SUPPLIED RECORDS:
....................

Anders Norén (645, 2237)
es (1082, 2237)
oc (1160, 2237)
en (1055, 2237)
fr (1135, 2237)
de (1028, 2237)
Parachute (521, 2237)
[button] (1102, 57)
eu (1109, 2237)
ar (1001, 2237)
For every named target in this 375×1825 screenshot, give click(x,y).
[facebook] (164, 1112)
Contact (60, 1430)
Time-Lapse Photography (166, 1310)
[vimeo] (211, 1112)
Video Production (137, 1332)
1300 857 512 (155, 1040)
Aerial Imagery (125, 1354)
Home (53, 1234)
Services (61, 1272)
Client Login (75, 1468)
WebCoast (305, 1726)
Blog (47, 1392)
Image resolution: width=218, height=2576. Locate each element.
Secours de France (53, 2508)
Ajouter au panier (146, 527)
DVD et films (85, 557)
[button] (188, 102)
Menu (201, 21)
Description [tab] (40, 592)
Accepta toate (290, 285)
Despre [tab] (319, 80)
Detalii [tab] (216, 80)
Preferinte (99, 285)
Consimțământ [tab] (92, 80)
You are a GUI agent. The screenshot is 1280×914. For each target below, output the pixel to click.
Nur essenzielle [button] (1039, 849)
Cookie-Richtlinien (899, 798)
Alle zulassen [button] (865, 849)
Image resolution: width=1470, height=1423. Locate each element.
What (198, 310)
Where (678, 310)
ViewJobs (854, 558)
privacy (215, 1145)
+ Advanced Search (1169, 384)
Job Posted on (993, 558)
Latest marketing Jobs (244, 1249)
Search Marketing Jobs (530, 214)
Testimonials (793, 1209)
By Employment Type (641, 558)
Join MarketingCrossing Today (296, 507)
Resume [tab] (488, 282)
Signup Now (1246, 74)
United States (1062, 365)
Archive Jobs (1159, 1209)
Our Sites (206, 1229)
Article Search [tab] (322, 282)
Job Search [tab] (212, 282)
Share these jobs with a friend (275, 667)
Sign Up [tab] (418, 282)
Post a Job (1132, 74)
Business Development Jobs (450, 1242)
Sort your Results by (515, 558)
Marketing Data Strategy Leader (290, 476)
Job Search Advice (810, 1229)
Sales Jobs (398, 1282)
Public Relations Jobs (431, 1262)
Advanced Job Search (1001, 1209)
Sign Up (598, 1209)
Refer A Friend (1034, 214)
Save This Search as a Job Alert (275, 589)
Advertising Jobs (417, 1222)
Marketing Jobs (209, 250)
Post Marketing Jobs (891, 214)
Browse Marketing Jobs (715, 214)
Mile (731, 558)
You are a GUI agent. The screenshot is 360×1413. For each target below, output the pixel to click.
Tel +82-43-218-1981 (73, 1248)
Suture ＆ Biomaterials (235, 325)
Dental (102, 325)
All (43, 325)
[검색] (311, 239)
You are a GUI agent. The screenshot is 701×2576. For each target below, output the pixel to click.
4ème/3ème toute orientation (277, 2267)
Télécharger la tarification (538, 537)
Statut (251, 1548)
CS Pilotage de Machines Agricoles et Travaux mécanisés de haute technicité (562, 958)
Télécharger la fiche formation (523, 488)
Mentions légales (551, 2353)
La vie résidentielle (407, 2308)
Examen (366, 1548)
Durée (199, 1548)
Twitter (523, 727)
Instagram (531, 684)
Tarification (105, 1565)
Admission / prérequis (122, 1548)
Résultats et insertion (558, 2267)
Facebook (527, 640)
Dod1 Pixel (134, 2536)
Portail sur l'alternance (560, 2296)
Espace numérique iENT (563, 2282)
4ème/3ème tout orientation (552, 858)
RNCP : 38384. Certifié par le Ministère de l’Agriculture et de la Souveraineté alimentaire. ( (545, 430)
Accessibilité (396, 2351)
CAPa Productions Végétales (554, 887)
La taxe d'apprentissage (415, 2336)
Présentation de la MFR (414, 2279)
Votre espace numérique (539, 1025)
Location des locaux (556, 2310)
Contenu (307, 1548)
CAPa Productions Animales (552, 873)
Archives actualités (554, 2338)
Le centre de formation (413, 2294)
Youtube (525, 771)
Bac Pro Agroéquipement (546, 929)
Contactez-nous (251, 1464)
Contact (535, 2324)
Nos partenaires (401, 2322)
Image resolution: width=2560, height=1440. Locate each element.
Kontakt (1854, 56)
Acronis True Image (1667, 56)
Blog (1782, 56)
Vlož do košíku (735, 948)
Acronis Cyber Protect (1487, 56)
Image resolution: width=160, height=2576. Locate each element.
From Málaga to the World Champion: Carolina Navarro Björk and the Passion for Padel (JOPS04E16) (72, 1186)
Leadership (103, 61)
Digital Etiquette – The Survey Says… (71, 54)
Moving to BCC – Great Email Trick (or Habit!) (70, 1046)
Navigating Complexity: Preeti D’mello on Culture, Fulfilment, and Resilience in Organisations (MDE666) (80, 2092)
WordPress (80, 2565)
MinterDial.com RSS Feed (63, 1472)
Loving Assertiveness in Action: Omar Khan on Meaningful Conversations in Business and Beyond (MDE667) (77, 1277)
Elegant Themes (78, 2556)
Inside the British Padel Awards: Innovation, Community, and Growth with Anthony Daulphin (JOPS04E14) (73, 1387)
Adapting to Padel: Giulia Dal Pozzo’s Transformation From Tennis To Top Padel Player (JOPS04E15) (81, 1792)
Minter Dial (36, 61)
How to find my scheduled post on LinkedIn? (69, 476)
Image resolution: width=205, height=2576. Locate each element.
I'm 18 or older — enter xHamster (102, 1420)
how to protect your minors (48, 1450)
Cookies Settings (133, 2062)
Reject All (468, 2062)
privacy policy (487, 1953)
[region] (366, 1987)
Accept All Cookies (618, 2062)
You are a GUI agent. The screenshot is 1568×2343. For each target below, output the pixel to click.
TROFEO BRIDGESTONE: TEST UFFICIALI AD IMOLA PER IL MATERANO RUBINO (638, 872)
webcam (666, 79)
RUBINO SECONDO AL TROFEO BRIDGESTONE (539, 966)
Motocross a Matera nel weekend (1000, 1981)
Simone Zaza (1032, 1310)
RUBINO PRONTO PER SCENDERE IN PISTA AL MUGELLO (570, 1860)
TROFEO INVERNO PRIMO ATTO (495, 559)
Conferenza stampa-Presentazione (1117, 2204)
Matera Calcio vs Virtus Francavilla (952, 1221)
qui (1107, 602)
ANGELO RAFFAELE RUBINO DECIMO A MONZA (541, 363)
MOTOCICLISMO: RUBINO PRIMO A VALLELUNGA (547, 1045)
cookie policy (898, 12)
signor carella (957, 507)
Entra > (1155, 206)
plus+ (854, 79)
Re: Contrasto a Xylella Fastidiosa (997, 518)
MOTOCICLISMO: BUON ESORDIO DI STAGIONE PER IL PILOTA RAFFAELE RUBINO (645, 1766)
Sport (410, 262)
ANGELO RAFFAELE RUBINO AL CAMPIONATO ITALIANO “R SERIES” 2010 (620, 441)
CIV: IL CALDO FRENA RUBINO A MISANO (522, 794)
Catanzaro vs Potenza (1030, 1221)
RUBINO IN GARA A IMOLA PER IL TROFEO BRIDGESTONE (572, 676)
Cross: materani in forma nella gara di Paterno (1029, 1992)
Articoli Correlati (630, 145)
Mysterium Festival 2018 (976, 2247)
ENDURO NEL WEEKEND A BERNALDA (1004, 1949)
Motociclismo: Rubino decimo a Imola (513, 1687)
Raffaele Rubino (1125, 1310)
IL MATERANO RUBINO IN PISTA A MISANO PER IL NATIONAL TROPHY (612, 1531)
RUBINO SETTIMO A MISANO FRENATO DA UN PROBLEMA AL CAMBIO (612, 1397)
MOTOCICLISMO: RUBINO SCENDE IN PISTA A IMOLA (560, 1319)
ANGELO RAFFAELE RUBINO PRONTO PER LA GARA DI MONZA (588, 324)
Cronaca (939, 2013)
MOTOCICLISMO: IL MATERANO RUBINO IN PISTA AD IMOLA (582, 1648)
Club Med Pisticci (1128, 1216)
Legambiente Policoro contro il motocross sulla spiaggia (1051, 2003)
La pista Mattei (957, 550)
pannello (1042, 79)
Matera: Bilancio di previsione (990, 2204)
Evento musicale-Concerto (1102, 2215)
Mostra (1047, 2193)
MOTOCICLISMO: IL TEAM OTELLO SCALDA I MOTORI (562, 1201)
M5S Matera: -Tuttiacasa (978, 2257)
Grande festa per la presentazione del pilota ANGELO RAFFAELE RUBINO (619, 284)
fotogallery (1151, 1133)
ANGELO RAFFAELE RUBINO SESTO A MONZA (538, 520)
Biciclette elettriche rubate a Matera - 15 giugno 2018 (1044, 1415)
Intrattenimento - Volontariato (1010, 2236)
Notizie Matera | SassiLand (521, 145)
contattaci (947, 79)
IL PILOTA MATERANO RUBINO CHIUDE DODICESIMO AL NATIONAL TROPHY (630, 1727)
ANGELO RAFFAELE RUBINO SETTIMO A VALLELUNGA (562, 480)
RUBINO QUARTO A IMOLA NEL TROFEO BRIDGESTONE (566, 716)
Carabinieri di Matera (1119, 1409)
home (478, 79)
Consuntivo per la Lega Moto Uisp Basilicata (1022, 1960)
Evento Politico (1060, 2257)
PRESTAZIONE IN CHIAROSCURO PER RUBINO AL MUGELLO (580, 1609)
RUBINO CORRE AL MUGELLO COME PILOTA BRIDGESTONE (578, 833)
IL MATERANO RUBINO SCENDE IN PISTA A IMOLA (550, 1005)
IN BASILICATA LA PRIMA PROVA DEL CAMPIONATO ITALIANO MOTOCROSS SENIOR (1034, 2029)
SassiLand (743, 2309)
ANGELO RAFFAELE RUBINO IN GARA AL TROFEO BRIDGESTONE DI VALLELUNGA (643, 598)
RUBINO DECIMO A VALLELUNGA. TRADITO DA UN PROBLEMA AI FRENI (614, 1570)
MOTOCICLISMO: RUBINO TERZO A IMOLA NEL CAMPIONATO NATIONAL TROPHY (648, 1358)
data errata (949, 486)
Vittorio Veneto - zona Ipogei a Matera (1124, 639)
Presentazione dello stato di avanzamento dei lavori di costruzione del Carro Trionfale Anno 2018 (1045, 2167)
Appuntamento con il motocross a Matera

....................

WHAT YOU HAVE TO DO:
A word-for-word copy of the lines above from the one with "Leadership (103, 61)" through the one with "WordPress (80, 2565)", inclusive, is the only output wanted.

ANSWER SPACE:
Leadership (103, 61)
Digital Etiquette – The Survey Says… (71, 54)
Moving to BCC – Great Email Trick (or Habit!) (70, 1046)
Navigating Complexity: Preeti D’mello on Culture, Fulfilment, and Resilience in Organisations (MDE666) (80, 2092)
WordPress (80, 2565)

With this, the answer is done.